Records from a data collection:
*****
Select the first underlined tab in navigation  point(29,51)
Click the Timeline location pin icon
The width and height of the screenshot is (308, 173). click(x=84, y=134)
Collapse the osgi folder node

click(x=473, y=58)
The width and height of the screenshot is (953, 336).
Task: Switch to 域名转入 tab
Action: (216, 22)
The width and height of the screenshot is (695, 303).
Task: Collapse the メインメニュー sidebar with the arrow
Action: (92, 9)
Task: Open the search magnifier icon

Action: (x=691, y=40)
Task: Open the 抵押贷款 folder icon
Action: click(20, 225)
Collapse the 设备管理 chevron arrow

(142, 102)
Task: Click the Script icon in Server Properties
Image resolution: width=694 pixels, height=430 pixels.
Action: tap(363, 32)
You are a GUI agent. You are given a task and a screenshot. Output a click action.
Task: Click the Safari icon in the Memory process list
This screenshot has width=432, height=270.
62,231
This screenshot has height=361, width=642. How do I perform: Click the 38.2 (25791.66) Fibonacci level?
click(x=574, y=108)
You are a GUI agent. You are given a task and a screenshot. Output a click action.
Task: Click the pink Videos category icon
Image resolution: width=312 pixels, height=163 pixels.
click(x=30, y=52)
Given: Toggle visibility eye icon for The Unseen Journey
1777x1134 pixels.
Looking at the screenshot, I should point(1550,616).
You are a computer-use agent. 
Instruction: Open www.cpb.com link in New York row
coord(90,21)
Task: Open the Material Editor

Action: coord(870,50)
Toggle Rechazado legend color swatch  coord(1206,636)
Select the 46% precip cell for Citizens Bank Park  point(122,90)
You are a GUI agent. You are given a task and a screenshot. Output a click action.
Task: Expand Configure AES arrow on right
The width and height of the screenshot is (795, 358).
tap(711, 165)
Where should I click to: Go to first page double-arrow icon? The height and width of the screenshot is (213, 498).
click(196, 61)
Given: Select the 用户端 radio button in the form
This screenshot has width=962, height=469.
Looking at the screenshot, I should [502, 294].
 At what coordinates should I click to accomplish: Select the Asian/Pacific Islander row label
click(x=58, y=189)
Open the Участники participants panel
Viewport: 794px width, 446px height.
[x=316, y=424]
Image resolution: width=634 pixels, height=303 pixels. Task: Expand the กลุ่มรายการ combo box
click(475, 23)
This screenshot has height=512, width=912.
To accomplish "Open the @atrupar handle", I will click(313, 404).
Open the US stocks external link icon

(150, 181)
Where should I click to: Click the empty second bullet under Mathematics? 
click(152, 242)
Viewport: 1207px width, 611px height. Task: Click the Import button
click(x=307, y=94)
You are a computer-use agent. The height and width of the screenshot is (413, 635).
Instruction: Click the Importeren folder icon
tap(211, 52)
*****
• **Exercise prompt**: Scan the data above and copy every line with "computer" in it.

• **Answer box**:
You are a computer-use agent. 
You are a computer-use agent. The height and width of the screenshot is (413, 635).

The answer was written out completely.